Tant Barack Obama que Joe Biden continueront à défier la tradition la semaine prochaine en continuant à faire campagne. La coutume voudrait qu'ils laissent toute la place à leurs rivaux républicains pendant leur convention.

Mais le président fera une tournée de deux jours dans trois États-clés de la campagne présidentielle de 2012 - Iowa, Colorado et Virginie -, alors que le vice-président se rendra lundi et mardi à Tampa et dans d'autres villes de Floride.

En 2008, le duo démocrate avait également rompu avec la tradition en faisant campagne pendant la convention républicaine.

La convention démocrate, elle, se tiendra du 4 au 6 septembre à Charlotte, en Caroline-du-Nord. Outre Barack Obama et Joe Biden, elle mettra notamment en vedette l'ancien président Bill Clinton, qui prendra la parole le 5, et le maire de San Antonio, Julian Castro, surnommé l'Obama latino, qui prononcera le discours phare de la convention démocrate le 4.

Le camp de Mitt Romney n'a pas encore fait part de ses plans pour la première semaine de septembre.

Les acteurs de soutien du camp Romney

Ann Romney

On dit souvent de la femme de Mitt Romney qu'elle est son «arme secrète». Mais il n'y aura rien de secret dans le rôle que jouera Ann Romney à Tampa. Celle qui aspire à devenir première dame des États-Unis s'adressera aux délégués de la convention républicaine et aux téléspectateurs lundi ou mardi soir à l'occasion d'un discours attendu.
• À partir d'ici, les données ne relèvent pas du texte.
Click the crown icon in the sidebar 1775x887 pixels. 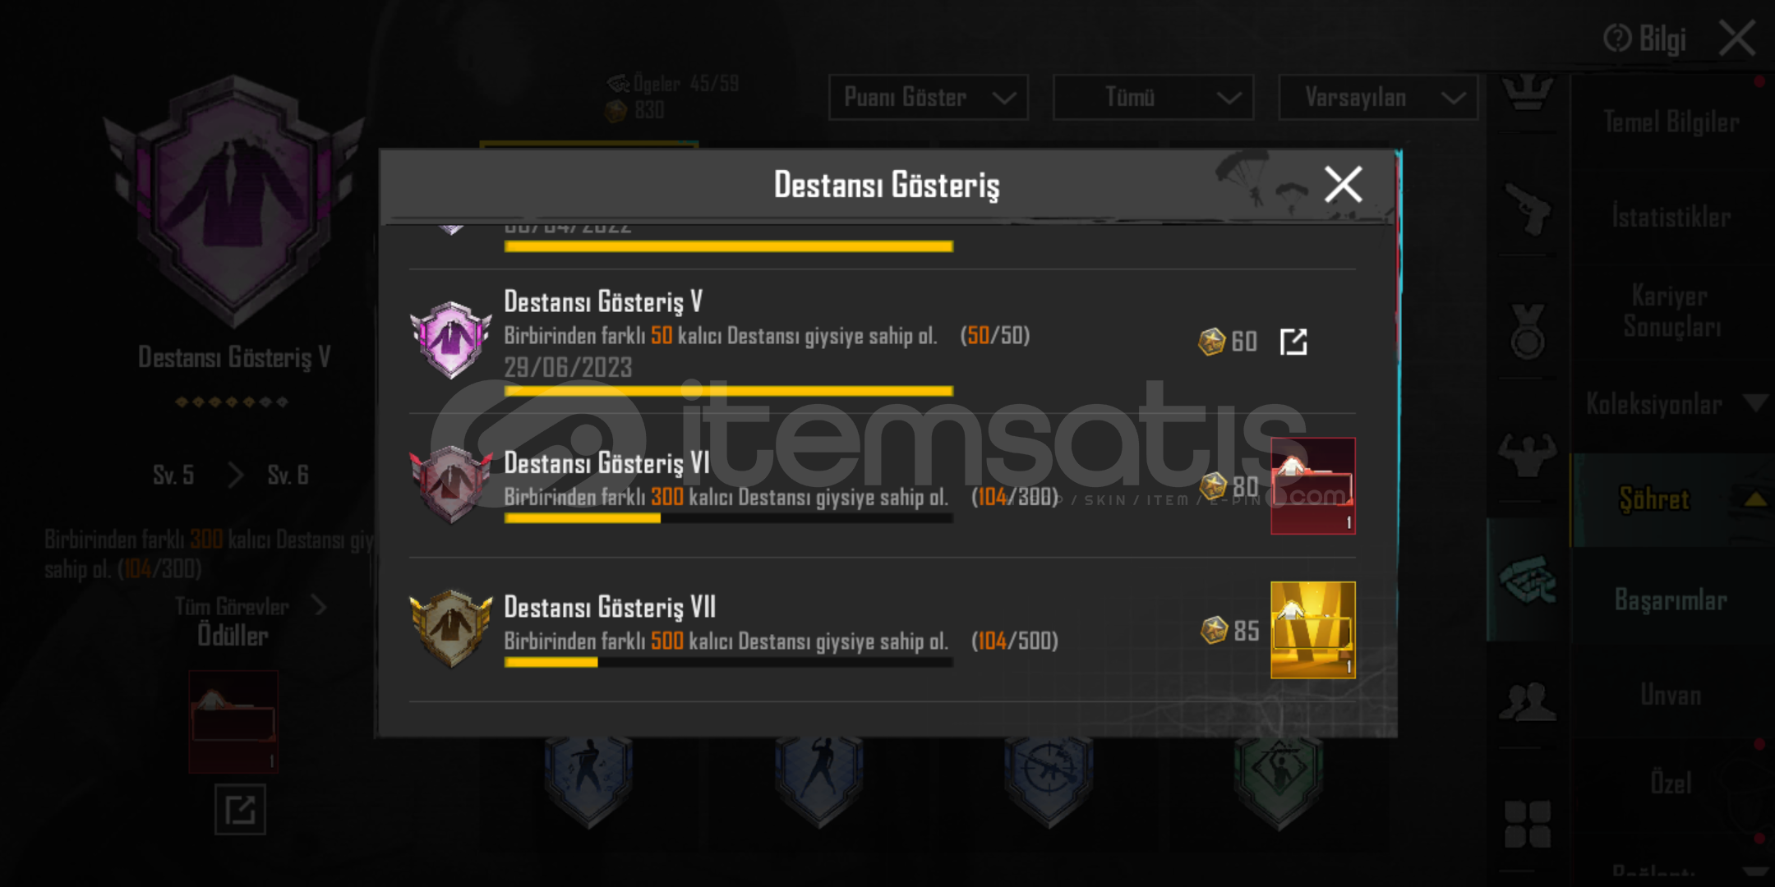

Elle profitera de l'occasion pour brosser le portrait le plus intime et humain possible de son mari, père de ses cinq enfants.

Photo Jewel Samad, Agence France-Presse

Ann Romney

Chris Christie

Deux des trois derniers présidents ont tenu chez les démocrates le rôle qui reviendra à Chris Christie mardi soir à Tampa: prononcer le discours phare de la convention de son parti. Le gouverneur du New Jersey est mieux connu que l'étaient Bill Clinton en 1988 et Barack Obama en 2004 avant leur allocution respective. Mais l'élu au franc-parler pourrait se servir de cette tribune pour confirmer son statut de héraut du conservatisme fiscal.

Photo Paul J. Richards, Agence France-Presse

Chris Christie

Paul Ryan

Le choix de Paul Ryan comme colistier de Mitt Romney a galvanisé les militants républicains, qui reconnaissent en lui un conservateur pur et dur. Mais le représentant du Wisconsin aura sans doute du mal à créer parmi les délégués de Tampa la même frénésie qui avait accueilli le discours de Sarah Palin lors de la convention républicaine de 2008. Il tentera néanmoins, mercredi soir, de se présenter à un public qui le connaît encore mal.

Photo Saul Loeb, Agence France-Presse

Paul Ryan

Marco Rubio

S'il y a un État où le choix de Paul Ryan n'a pas plu à tous les républicains, c'est la Floride. Plusieurs d'entre eux auraient préféré que Marco Rubio devienne le colistier de Mitt Romney. Mais le sénateur de la Floride a remporté un prix de consolation: c'est à lui que les républicains feront appel jeudi soir pour introduire le discours de Mitt Romney, qui sera l'un des moments les plus suivis de la campagne.